Like many cities across the United States, Arlington, Virginia is exploring an expansion of the types of housing allowed in residential areas. The urban county faces losing residents that would help preserve the area’s racial and socioeconomic diversity. One problem is the stark transition from Metro-adjacent high-rises to single-family houses.

“Our zoning currently encourages larger housing units that are typically beyond the budget of many middle-class families,” said Kellie Brown,  Arlington’s comprehensive planning section supervisor. “The existing zoning doesn’t allow for more missing middle housing, so there are limited opportunities to increase our housing supply under many local ordinances today. There’s an interest in increasing housing choice and supply, so people are beginning to think creatively about what might need to change.”

With 75 percent of residential land in Arlington zoned exclusively for single-family, detached homes, the zoning itself is what needs to change, according to Emily Hamilton, a senior research fellow with George Mason University’s Mercatus Center: “If we look at what the typical locality is doing right now, they are permitting multi-family housing on a very small portion of their land and permitting single-family housing on a much larger portion of land. That means that developers want to use all the multi-family zoned land to squeeze in tall high-rises to fulfill the demand for apartments that can’t be met in other parts of town.”

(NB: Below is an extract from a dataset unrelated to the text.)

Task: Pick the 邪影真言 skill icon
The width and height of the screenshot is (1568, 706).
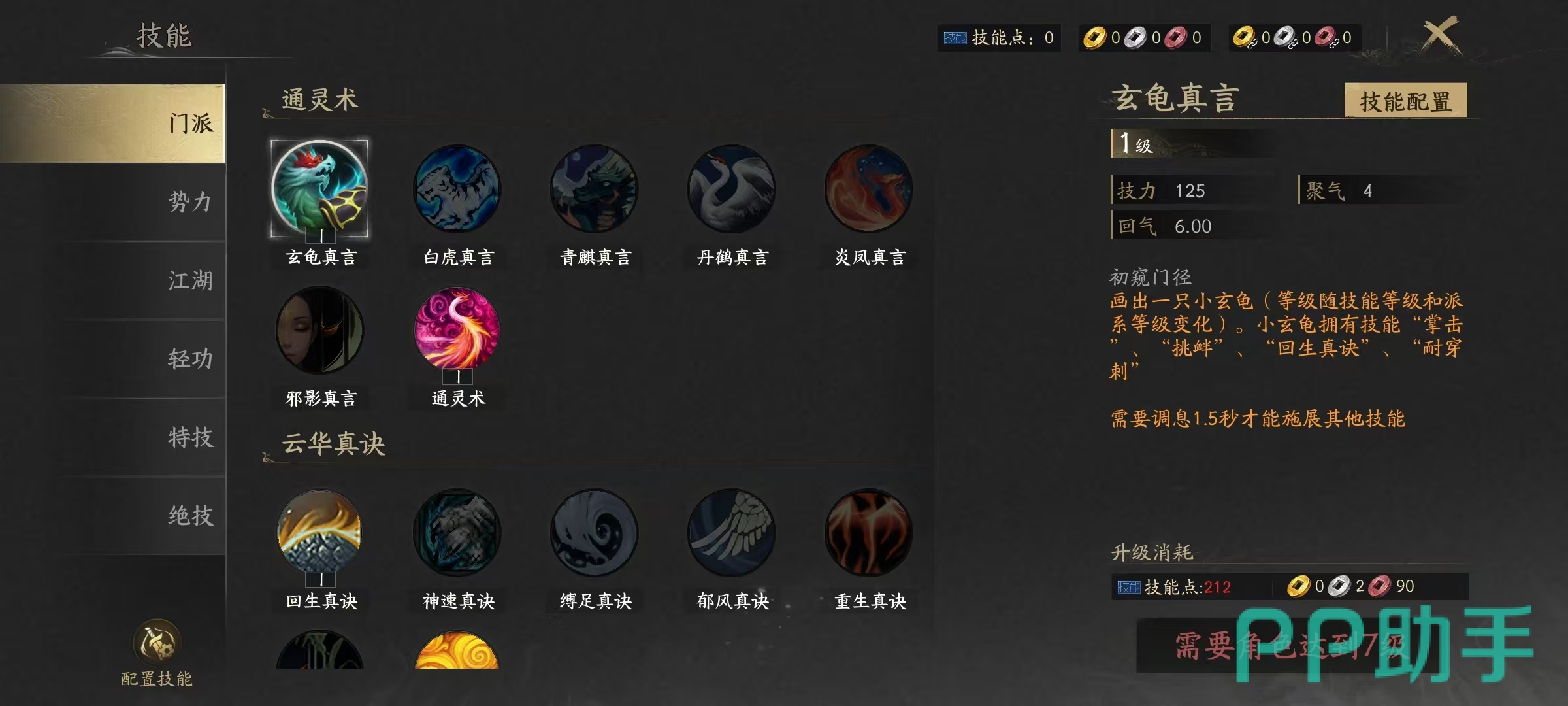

The fact that much of Norfolk’s population growth over the past decade has been concentrated downtown is no coincidence. In a city that bans all multi-family housing on 87 percent of its residential land, such an outcome is practically inevitable. 

Minimum-lot sizes, mandatory setbacks, and off-street parking requirements are all restrictions that favor single-family, detached housing. Allowing 6 units per lot is just the beginning. Allowing six units per lot means more required parking, for example. We’ve lost so much of the built fabric that created the middle class, the real issue becomes whether there is any place for exclusive detached single-household zoning in cities at all. 

The Missing Middle Is Also Missing Walkable Neighborhoods

With two-thirds of Millennials and 55 percent of the Silent Generation in Virginia (and elsewhere) wishing to move to more walkable neighborhoods, the demand for missing middle development is high. According to the National Association of Realtors, only one-tenth of all housing units are in walkable communities

The strategy in Norfolk is to expedite the permitting for new missing middle construction by developing pre-approved site plans for each of the blueprints included in the new pattern book. The ambitious goal is set to be operational by the end of 2021— a difficult timeline but setting an ambitious timeline is the first step to accomplishing it.